Word and element location records
----
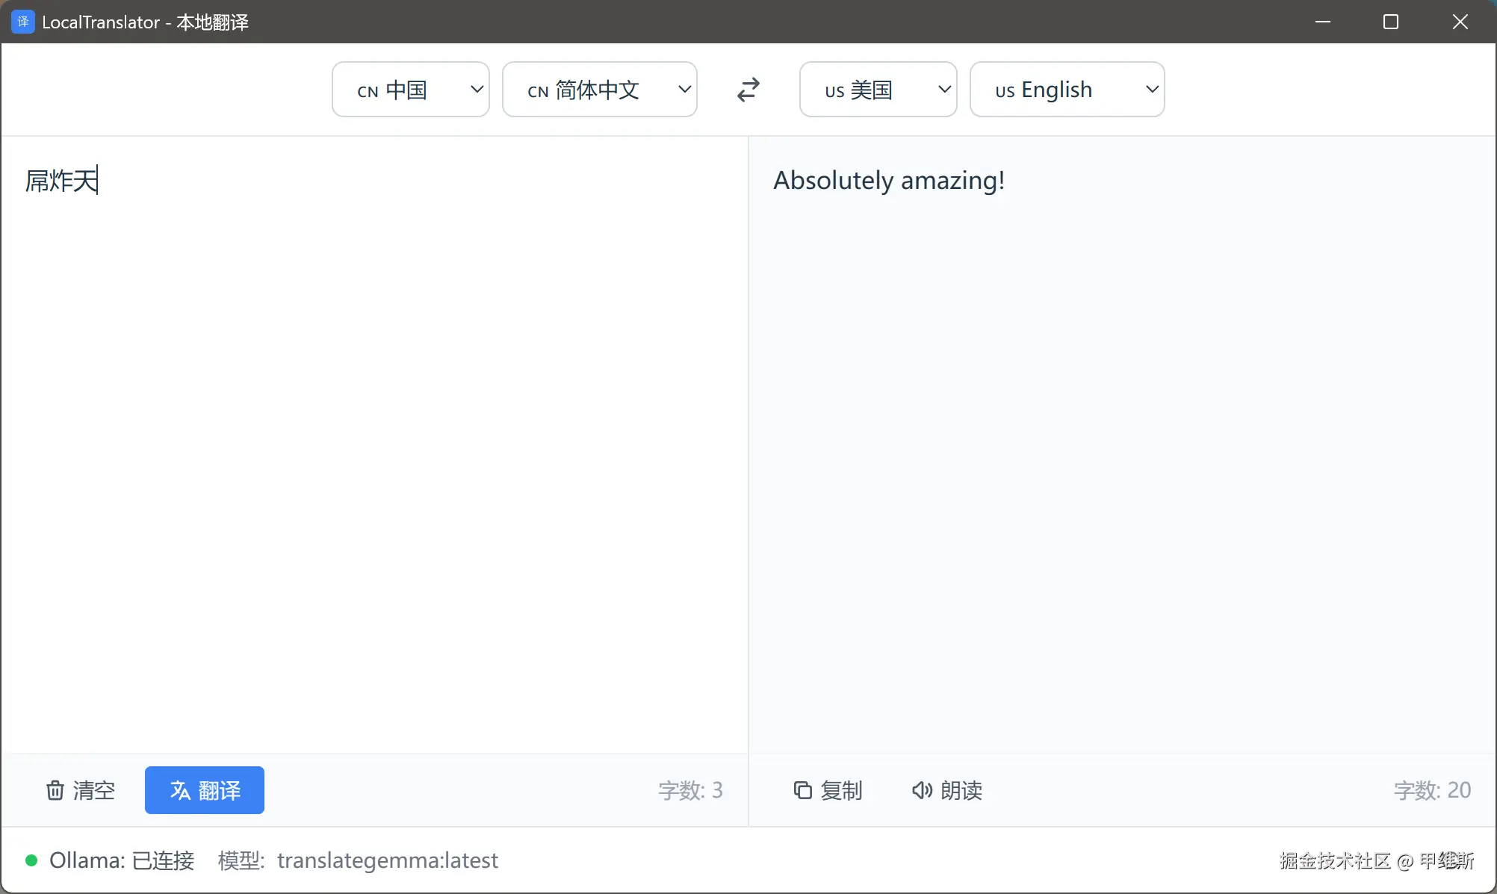Open the source country 中国 dropdown
The height and width of the screenshot is (894, 1497).
[410, 90]
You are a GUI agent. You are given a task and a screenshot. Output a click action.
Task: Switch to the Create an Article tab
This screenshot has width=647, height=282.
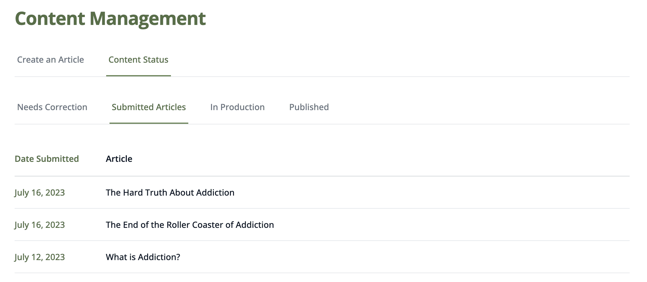pos(50,60)
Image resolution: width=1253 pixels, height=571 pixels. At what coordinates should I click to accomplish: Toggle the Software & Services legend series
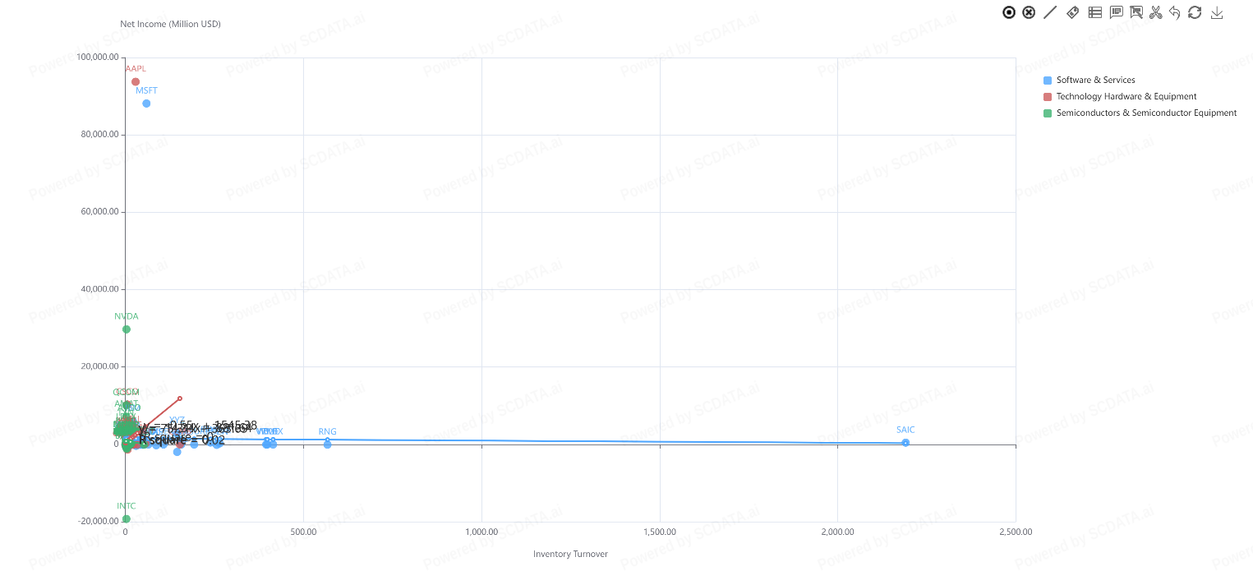(1095, 81)
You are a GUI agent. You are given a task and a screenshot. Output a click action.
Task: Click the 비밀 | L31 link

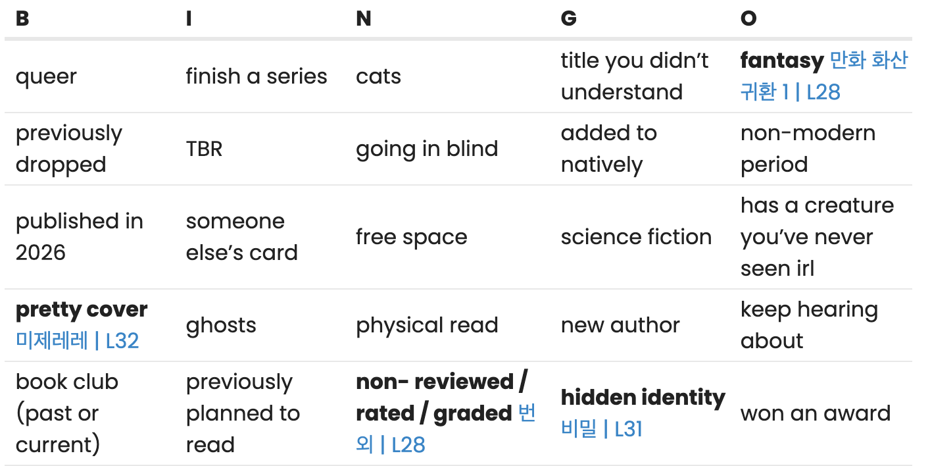click(x=601, y=429)
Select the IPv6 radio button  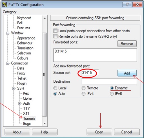coord(112,94)
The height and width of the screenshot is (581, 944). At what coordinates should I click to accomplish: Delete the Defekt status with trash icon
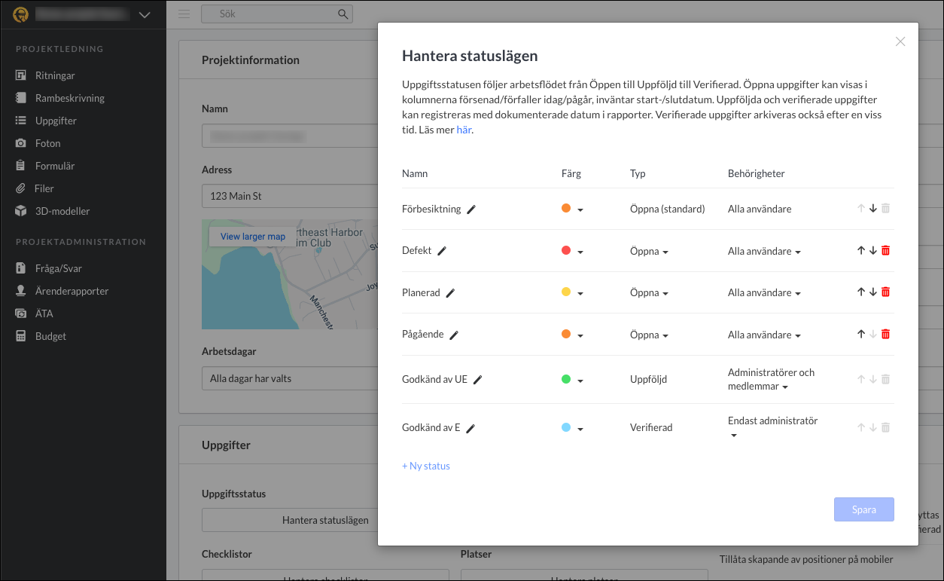coord(885,251)
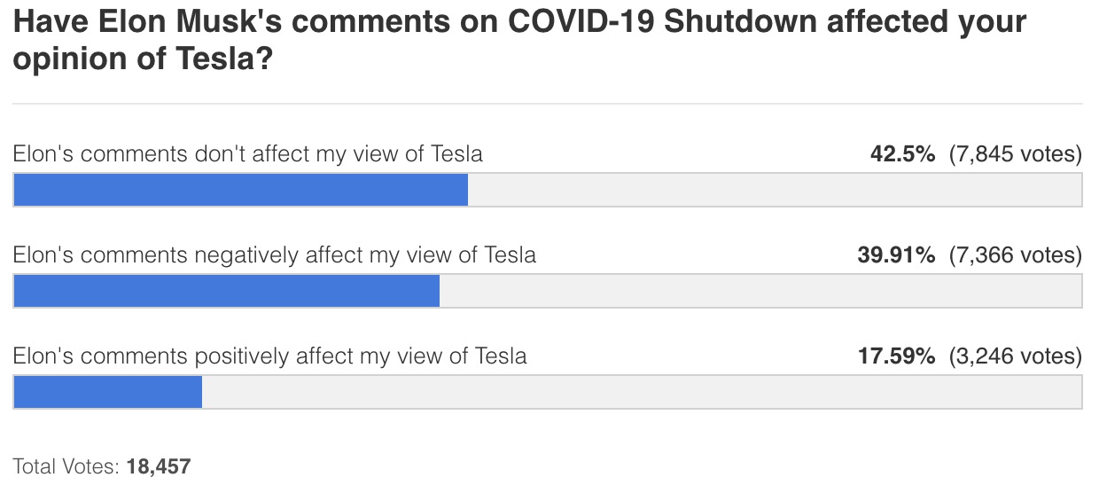Click the "7,845 votes" count
Screen dimensions: 1099x493
(1015, 154)
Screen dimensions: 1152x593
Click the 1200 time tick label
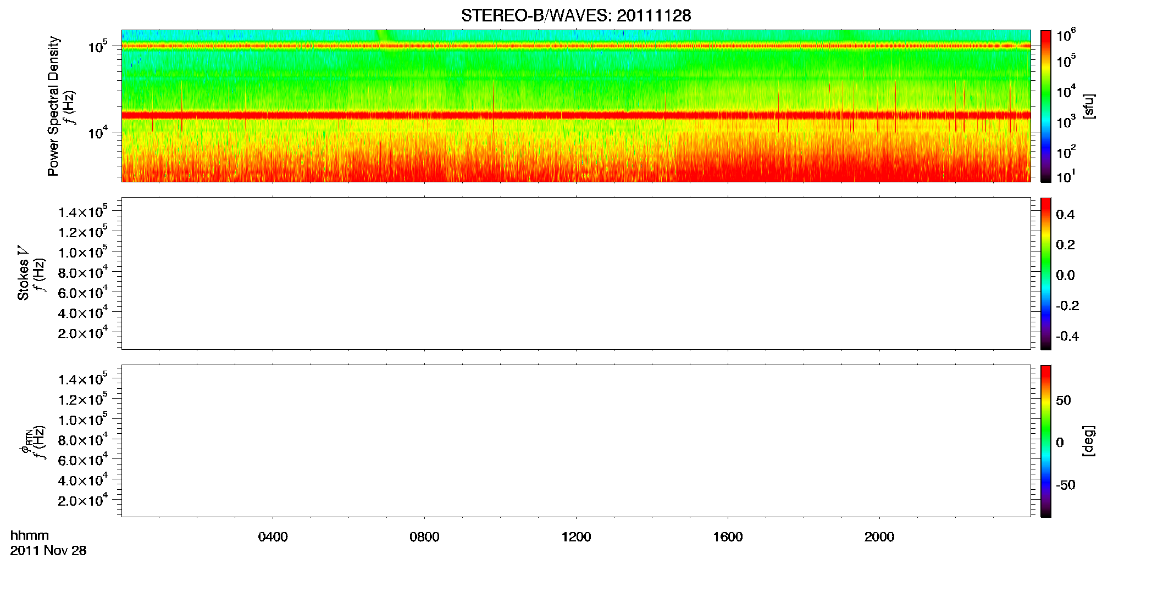(x=576, y=537)
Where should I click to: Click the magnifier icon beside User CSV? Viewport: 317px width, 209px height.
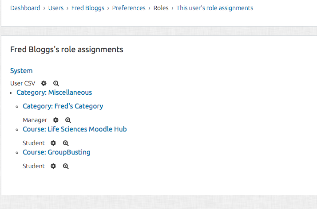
----
> Your instructions: Rewrite everything from the line containing "Screen dimensions: 1152x593" down to the end of the material, swapping "magnifier" for "search" and keeping everything else the same. Omit the pictures from your answer.

> Expected answer:
Screen dimensions: 1152x593
Click the 1200 time tick label
(x=576, y=537)
Where should I click to: Click the search icon beside User CSV? Viewport: 317px width, 209px height.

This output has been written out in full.